Copy the lines below word for word, starting at the line that contains "Where should I" and continuing through the last line of the items.

[Source records]
——

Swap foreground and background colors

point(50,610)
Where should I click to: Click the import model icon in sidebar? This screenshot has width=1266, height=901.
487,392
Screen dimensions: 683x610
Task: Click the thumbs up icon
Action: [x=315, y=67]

——

> [EXERCISE RESPONSE]:
Where should I click to: Click the import model icon in sidebar? This screenshot has width=1266, height=901.
487,392
Screen dimensions: 683x610
Task: Click the thumbs up icon
Action: [x=315, y=67]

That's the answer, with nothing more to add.